23. August 2013
Kanal 70 in Worms:
Es war anfangs schon eine beklemmende Szenerie. Darf man tanzen, darf man lachen oder sich gehen lassen, wenn es doch eigentlich ein Konzert in Erinnerung an einen Wormser Musiker ist, der – viel zu früh – am 26. März 2013 mit gerade einmal 48 Jahren an den Folgen eines Hirntumors gestorben ist und der seinen einjährigen Sohn Paul und seine Ehefrau Claudia zurückgelassen hat?
Aber P. Zieh, wie er von den meisten genannt wurde, war nicht nur ein Familienvater, sondern hat ungemein viel für die Wormser Musikszene geleistet. Und er war beliebt, weil er jemand war, der Konflikte vermieden und viel Wert auf Freundschaften gelegt hat. Wie beliebt er war, zeigte sich an diesem Abend an einem vollbesetzten Kanal 70, besucht von alten Freunden, Familie, Arbeitskollegen und natürlich Musikerfreunden. Die meisten der Letztgenannten waren auf der Bühne zu finden: 2 PLUS, sein letztes Unplugged-Projekt, oder ein letzter Auftritt seiner READY TEDDYS. Alte Kollegen waren da, wie RALF GAUCKoder HEINZ BALZER, der es sich trotz eines Unfalls seines Gitarristen nicht nehmen ließ, zusammen mit GARY MAZAROPPI am Cajon alte Altrheinpower-Klassiker zu spielen. Und zwar „nur die, die P. Zieh auch gemocht hat“ (und ich weiß, dass Peter die Lieder von Heinz sehr gut gefallen haben, vor allem „Das Lustprinzip“). Als bei dem fantastischen Konzert seiner geliebten „BOPCAT CARLO AND THE KITTICATS“ nach dem zweiten Song ein merkwürdiges Pfeifen seine alten Bandkollegen Frank Nowack, Stephan Schmidt und Carlo Riva erst verwirrt, dann genervt hat, hätte ich am liebsten rein gerufen: „Das ist P. Zieh, der hat sich gerade zugeschaltet und will mitspielen…“ Aber ich hab‘s mich nicht getraut. Ebenfalls großartig im Anschluss STILL PATIENT? mit dem imposanten Frontmann Andy Koa (Peter hatte ein Faible für dramatische, pathetische Musik…). Das war das vom Sänger angekündigte „Kontrastprogramm“ des Abends mit feinstem Gothic-Rock, bei dem Sisters of Mercy ganz unverhohlen um die Ecke winkten. Ebenfalls großartig B.B. AND THE BILLYBOYS, die vorzügliche Rockalbillyband von Rolf Bachmann mit Robert Maaß am Kontrabass und Paul Klingler an den Drums, die leider vor einem stark geleerten Saal spielen mussten. Hans-Jörg Lawall (Stagetools) hat kostenlos die Technik gestellt und alle Bands abgemischt. Es war ein Abend der Gegensätze, von begeisternder Euphorie bis hin zu dem obligatorischen Kloß im Hals. Da half es manchmal, eines der vielen Plakate anzuschauen, auf denen einen P. Zieh zuzurufen schien: „Habt Spaß!“ Aber vor allem war es ein Abend, der ihm selbst viel Freude bereitet hat. Egal, von wo aus er zugesehen hat. Vermutlich mit einer Flasche Bier in der Hand und seinem Kumpel Thomas an der Seite. Goodbye P. Zieh…

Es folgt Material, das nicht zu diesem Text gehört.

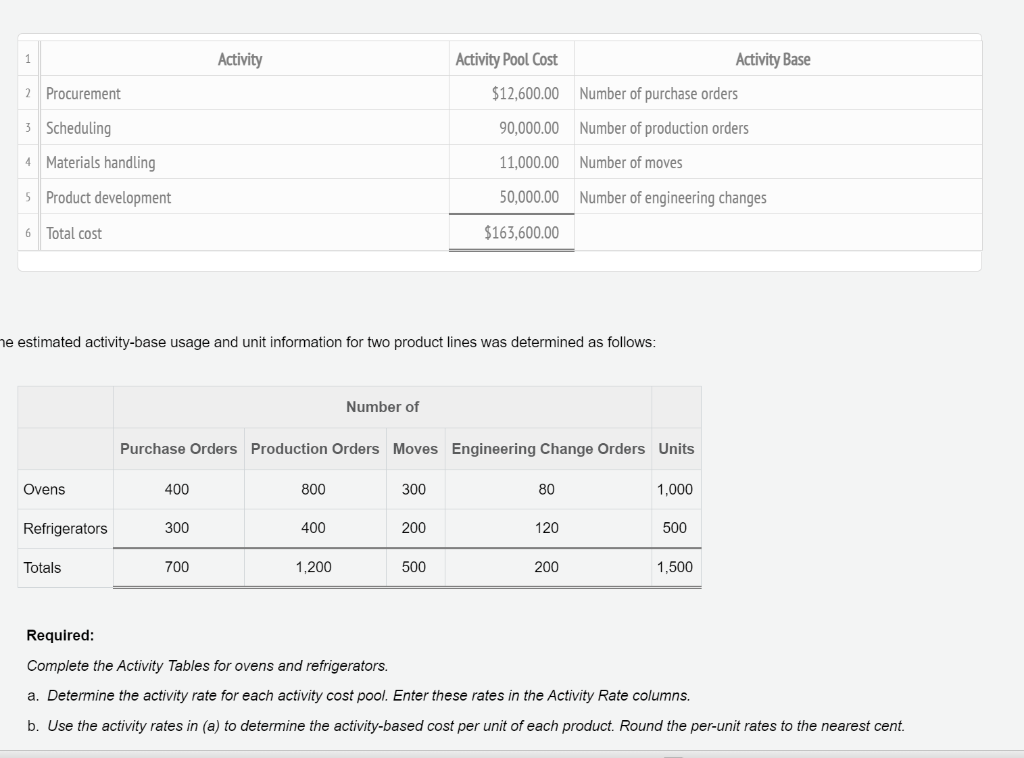Click the Purchase Orders column header

(x=178, y=449)
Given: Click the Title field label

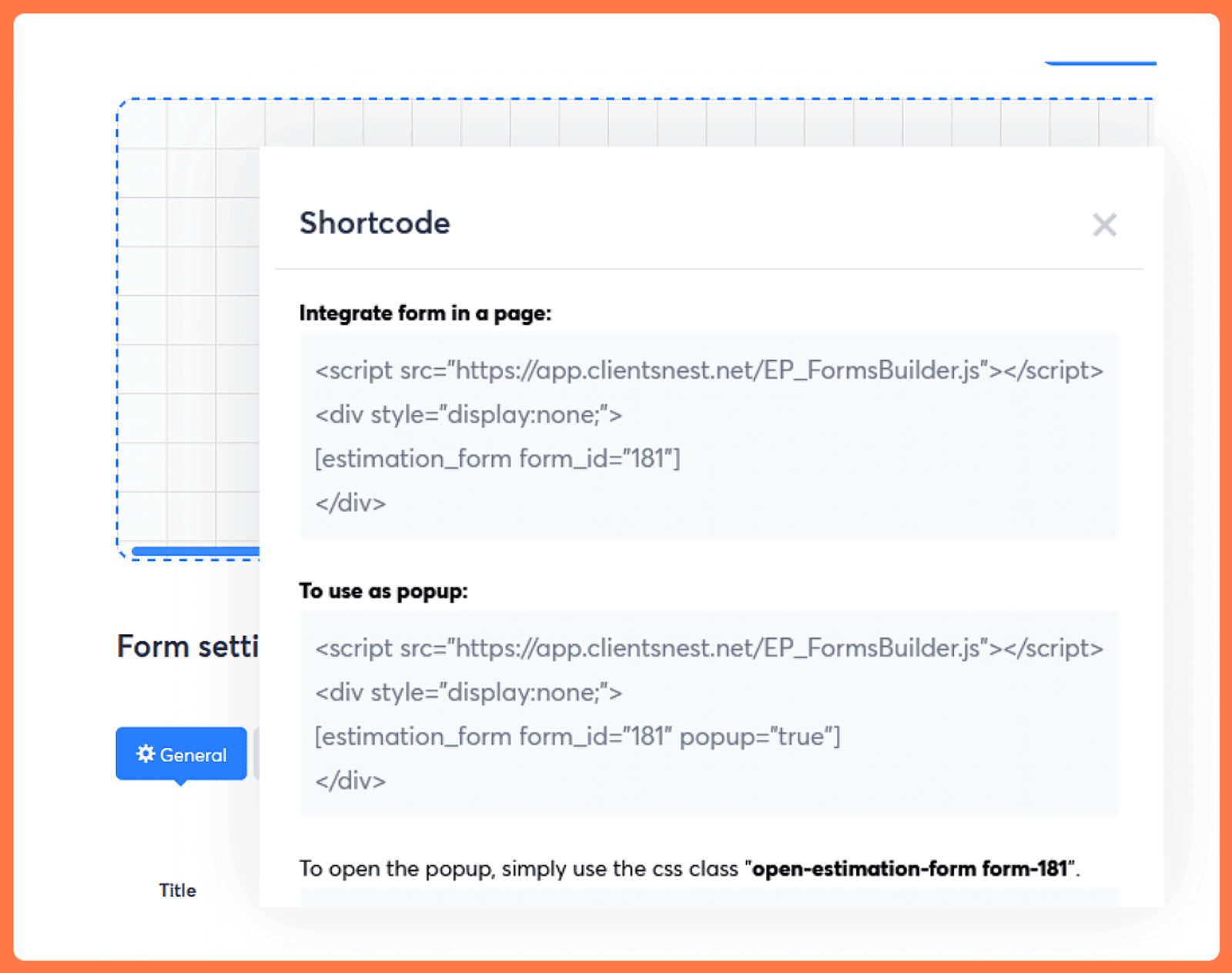Looking at the screenshot, I should tap(177, 891).
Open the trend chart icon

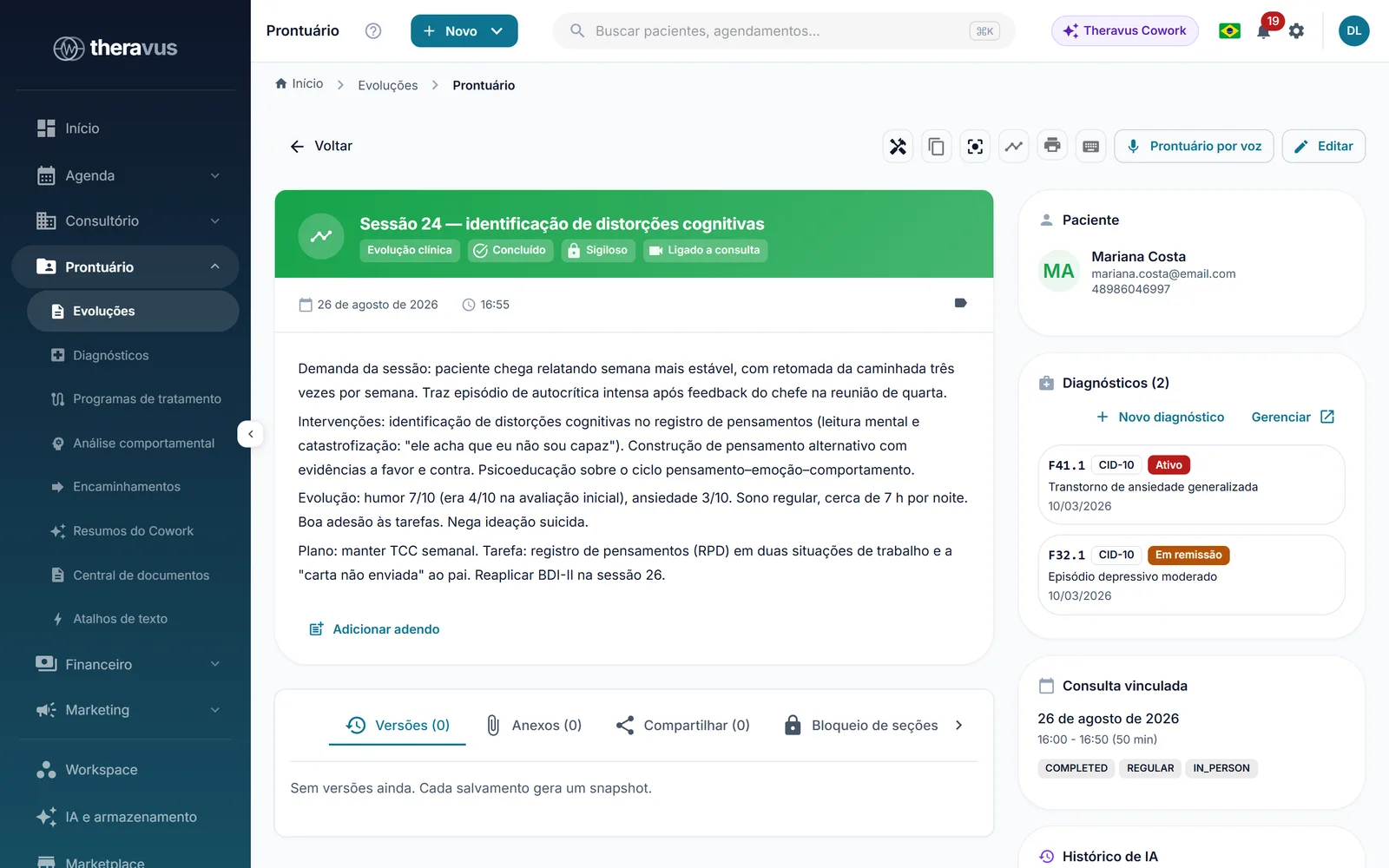(1014, 146)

PS: An diesem Abend wurden mehr als 2200 Euro (genaue Summe stand bei Redaktionsschluss noch nicht fest) für das Sterbehospiz in Bensheim gesammelt, in dem Peter Klöckner-Zubrod würdevoll Abschied nehmen durfte. Es war einer seiner letzten Wünsche, dem Hospiz durch ein Benefizkonzert und einer Präsentation des Hauses vor dem Wormser Publikum die Wertschätzung und finanzielle Hilfe zukommen zu lassen, die es verdient hat.